**SOURCE TEXT:**

=======

An online workshop organised by the Doctoral School and the Office for Professional Academic Development.
Date: Wednesday, 5 May 2021
Time: 12:00 - 14:00
Target audience: Lecturers and Senior Lecturers who are supervising - or who are about to supervise - postgraduate research students.
Maximum number of participants: first 30 to register
Delivery method: Zoom webinar, input by guest speakers, and peer learning in two groups (humanities and sciences)
Professor Nicholas C. Vella, Director, Doctoral School
Mr James Cilia, Rector's Delegate, Office for Professional Academic Development
Professor Ronald G. Sultana, Department of Education Studies, Faculty of Education and Director of Euro-Mediterranean Centre for Educational Research
Professor Janet Mifsud, Department of Clinical Pharmacology and Therapeutics, Faculty of Medicine & Surgery
Lecturers and Senior Lecturers are expected to mentor and supervise postgraduate students: Masters and eventually Doctoral students. They will have learnt some of the skills required for this demanding task through their own experience of being mentored, through learning from more senior colleagues, and through trial and error. Thesis supervision is however increasingly considered to be an important pedagogical skill, possibly the most subtle and complex that academics engage in.

=======

Stored records:
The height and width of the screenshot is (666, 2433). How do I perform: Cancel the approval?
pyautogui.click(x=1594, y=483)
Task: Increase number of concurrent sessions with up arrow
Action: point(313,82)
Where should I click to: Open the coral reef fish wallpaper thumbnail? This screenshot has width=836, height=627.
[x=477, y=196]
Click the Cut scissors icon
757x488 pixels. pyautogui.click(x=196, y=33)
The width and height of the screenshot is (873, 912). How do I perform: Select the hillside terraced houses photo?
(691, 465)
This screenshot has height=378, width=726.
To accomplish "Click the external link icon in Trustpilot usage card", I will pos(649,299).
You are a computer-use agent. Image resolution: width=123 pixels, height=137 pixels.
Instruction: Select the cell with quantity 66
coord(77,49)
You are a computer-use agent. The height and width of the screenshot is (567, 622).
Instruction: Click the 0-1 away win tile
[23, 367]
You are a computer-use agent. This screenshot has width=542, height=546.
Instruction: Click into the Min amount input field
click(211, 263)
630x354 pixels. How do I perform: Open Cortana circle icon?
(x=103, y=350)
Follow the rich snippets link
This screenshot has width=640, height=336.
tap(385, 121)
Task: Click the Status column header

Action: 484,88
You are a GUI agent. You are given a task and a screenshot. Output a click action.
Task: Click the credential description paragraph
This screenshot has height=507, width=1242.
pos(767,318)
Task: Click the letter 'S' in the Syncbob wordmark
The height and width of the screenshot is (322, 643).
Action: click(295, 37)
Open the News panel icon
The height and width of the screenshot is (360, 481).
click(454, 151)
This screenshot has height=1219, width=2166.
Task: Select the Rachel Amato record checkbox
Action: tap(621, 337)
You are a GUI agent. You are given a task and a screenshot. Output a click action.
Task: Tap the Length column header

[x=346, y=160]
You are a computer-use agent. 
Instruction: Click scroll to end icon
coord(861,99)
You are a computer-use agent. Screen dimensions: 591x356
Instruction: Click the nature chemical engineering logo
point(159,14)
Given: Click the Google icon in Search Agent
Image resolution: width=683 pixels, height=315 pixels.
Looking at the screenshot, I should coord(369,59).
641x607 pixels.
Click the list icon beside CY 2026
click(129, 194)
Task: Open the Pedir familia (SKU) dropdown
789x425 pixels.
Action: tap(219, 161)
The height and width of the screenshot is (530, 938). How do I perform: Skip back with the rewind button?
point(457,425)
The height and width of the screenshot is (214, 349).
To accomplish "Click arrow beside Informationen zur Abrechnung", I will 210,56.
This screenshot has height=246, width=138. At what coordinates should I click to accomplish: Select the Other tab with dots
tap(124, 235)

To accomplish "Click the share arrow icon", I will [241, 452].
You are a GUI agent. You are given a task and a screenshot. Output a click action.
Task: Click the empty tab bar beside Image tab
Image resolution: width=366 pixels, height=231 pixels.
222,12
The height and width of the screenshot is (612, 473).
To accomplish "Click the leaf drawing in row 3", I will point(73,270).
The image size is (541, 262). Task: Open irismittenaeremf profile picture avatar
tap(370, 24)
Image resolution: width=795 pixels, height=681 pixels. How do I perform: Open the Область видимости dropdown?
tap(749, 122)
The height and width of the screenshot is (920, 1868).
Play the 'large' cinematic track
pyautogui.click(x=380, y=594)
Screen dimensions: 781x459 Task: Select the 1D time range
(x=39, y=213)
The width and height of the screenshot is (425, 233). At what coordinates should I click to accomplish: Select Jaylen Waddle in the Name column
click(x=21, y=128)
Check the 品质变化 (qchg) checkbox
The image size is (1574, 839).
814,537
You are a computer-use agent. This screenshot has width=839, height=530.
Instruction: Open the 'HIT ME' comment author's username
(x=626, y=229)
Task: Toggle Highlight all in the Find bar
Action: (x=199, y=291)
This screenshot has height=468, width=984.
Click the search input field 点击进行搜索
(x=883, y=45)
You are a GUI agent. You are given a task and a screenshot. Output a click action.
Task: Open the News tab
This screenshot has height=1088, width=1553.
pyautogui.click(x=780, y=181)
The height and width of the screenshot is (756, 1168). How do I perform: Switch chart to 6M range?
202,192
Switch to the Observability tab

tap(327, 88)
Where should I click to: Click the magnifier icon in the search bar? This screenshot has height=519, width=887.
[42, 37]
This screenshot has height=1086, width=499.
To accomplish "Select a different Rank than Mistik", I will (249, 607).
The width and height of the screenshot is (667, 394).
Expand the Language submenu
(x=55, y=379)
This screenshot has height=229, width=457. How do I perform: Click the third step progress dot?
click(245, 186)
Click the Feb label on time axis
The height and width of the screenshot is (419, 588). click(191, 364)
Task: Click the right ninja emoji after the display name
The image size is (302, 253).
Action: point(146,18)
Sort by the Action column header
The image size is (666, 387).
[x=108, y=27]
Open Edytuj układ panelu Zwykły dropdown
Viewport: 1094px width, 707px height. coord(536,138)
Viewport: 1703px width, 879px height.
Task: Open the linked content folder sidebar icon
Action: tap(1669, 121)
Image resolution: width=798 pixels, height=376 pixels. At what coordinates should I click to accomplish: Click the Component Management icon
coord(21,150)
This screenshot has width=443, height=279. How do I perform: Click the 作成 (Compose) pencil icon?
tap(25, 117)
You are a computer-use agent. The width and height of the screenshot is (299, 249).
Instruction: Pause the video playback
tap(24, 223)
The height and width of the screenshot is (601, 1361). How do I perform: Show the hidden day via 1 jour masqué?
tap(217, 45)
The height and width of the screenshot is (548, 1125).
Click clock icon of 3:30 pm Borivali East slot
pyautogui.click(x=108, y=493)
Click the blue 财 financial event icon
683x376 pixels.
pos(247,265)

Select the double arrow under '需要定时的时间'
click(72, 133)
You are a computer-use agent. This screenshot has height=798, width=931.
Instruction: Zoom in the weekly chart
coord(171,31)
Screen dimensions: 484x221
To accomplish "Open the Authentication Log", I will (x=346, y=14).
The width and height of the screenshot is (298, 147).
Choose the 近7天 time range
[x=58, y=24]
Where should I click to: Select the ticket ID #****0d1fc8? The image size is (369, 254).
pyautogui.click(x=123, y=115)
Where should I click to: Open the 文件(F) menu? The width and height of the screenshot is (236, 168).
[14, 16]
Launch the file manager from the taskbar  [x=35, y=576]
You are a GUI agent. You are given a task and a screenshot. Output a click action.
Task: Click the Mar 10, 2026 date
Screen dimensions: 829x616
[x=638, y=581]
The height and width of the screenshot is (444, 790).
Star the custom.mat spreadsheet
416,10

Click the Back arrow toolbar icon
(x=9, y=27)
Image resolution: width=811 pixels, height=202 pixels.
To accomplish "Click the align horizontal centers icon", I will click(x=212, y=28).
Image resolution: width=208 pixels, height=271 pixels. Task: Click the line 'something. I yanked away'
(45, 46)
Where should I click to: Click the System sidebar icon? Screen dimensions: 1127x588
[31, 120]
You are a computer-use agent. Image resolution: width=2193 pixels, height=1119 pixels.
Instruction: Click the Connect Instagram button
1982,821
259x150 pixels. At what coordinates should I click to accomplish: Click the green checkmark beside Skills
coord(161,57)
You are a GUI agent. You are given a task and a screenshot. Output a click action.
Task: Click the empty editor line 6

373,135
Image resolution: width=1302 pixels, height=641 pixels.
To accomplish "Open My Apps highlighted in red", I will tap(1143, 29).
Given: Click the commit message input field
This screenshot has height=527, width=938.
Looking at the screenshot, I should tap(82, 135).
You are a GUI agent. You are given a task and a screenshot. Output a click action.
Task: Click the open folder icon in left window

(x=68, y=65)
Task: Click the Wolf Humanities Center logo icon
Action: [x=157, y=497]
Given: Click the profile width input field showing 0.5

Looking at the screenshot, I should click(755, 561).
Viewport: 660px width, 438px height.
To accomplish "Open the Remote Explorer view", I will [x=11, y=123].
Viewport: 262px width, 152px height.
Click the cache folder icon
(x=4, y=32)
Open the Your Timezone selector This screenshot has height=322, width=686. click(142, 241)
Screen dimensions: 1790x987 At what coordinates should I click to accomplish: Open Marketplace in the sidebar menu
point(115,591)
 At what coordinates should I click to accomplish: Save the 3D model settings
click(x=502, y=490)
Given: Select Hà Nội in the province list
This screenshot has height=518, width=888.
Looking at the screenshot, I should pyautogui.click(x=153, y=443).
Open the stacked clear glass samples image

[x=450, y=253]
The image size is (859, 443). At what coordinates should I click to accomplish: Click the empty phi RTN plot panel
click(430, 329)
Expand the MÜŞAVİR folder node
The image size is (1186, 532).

=======

**WHAT TO WORK ON:**
- 1) Rewrite the paragraph of the workshop announcement that begins "Lecturers and Senior Lecturers are expected" as a shorter version that keeps its main facts.
- 2) Set down a passage of the workshop announcement word for word, beginning at the words "Date: Wednesday, 5" and stopping after the words "postgraduate research students.".
- 3) According to the workshop announcement, how many participants can attend the workshop?

**ANSWERS BY ITEM NUMBER:**
- 1) Lecturers and Senior Lecturers must mentor and supervise Masters and, later, Doctoral students. They have picked up some supervision skills from being mentored themselves, from senior colleagues, and through trial and error. Thesis supervision is increasingly seen as an important pedagogical skill, perhaps the most subtle and complex one academics practice.

- 2)
Date: Wednesday, 5 May 2021
Time: 12:00 - 14:00
Target audience: Lecturers and Senior Lecturers who are supervising - or who are about to supervise - postgraduate research students.

- 3) The first 30 to register.